* **LISTED RECORDS**
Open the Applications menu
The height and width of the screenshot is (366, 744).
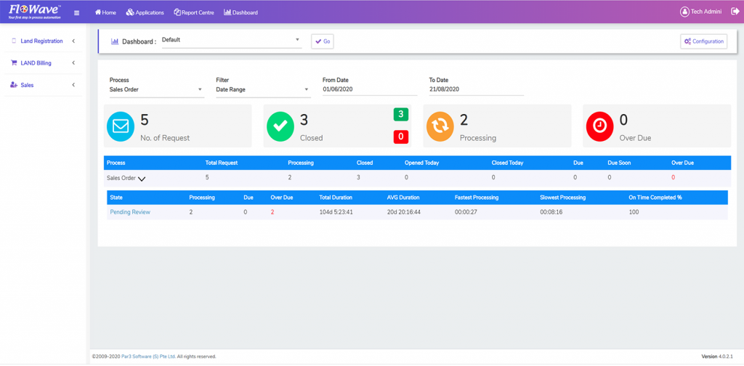point(145,13)
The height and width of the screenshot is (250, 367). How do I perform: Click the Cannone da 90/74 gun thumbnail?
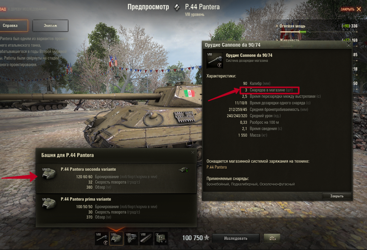coord(215,60)
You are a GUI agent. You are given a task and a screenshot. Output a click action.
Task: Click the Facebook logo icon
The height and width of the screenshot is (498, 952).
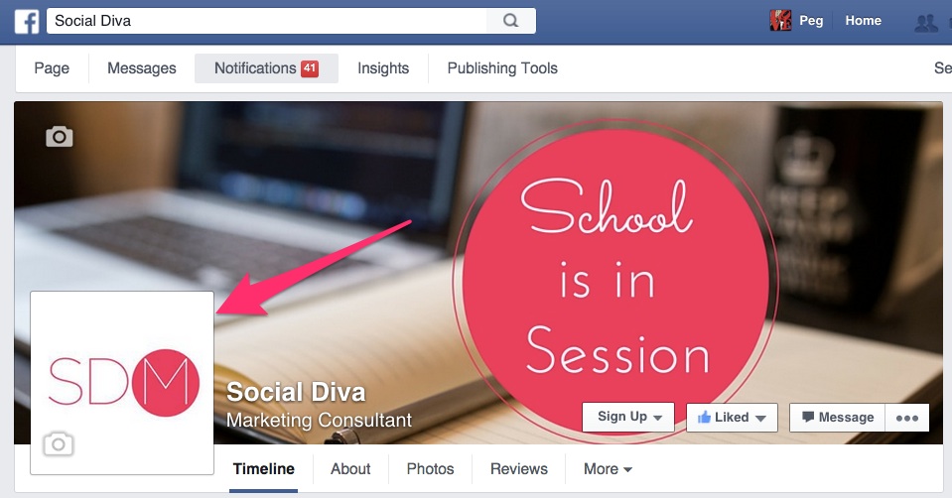click(x=27, y=21)
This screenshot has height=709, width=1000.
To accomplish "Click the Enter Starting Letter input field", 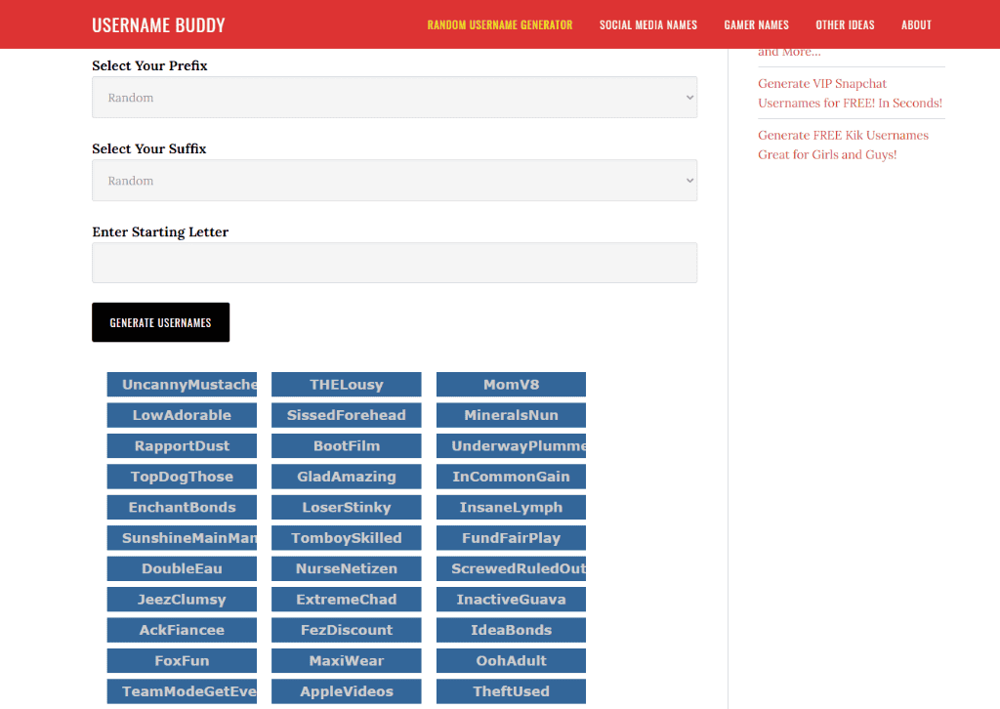I will (x=395, y=263).
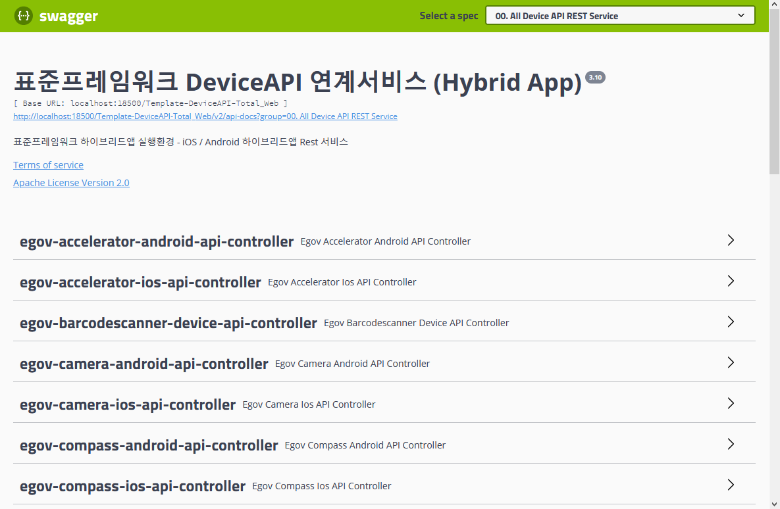Screen dimensions: 780x509
Task: Click the Swagger logo icon
Action: tap(24, 16)
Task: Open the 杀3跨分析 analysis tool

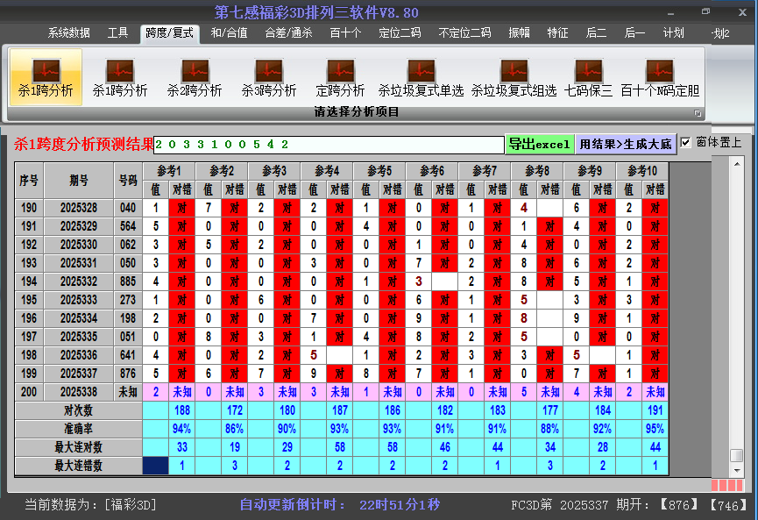Action: point(269,78)
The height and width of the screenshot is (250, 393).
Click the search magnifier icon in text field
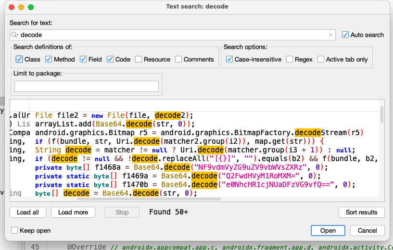pyautogui.click(x=15, y=35)
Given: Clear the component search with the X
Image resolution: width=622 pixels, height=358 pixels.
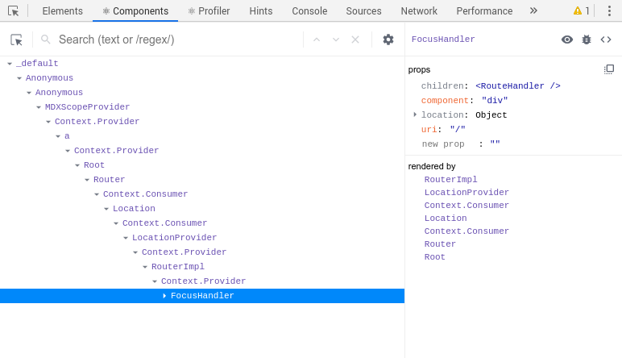Looking at the screenshot, I should point(355,40).
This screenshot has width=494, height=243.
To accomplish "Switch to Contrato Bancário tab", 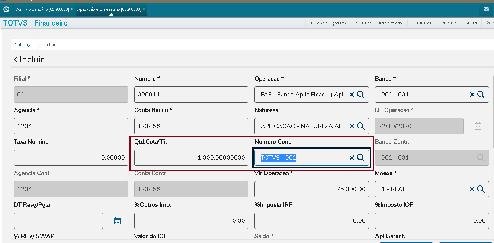I will tap(42, 9).
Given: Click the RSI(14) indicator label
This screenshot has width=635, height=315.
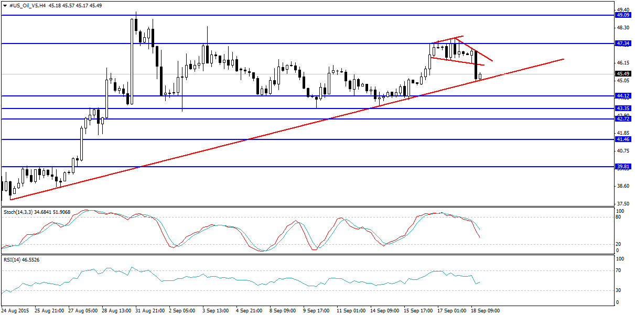Looking at the screenshot, I should [13, 259].
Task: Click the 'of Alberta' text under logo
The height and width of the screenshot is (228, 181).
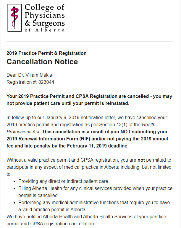Action: (44, 30)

* **YOUR ASSIGNMENT**
Transcribe, word for word, only the material from its opening line through the line containing "This screenshot has height=709, width=1000.", both ends included, and omit the pictures.

* **SOLUTION**
Open the Applications menu
The height and width of the screenshot is (366, 744).
point(145,13)
The height and width of the screenshot is (250, 367). How do I perform: Click the Cannone da 90/74 gun thumbnail?
coord(215,60)
You are a GUI agent. You are given a task and a screenshot. Output a click action.
Task: Click the Facebook logo icon
The height and width of the screenshot is (498, 952).
click(x=27, y=21)
This screenshot has height=709, width=1000.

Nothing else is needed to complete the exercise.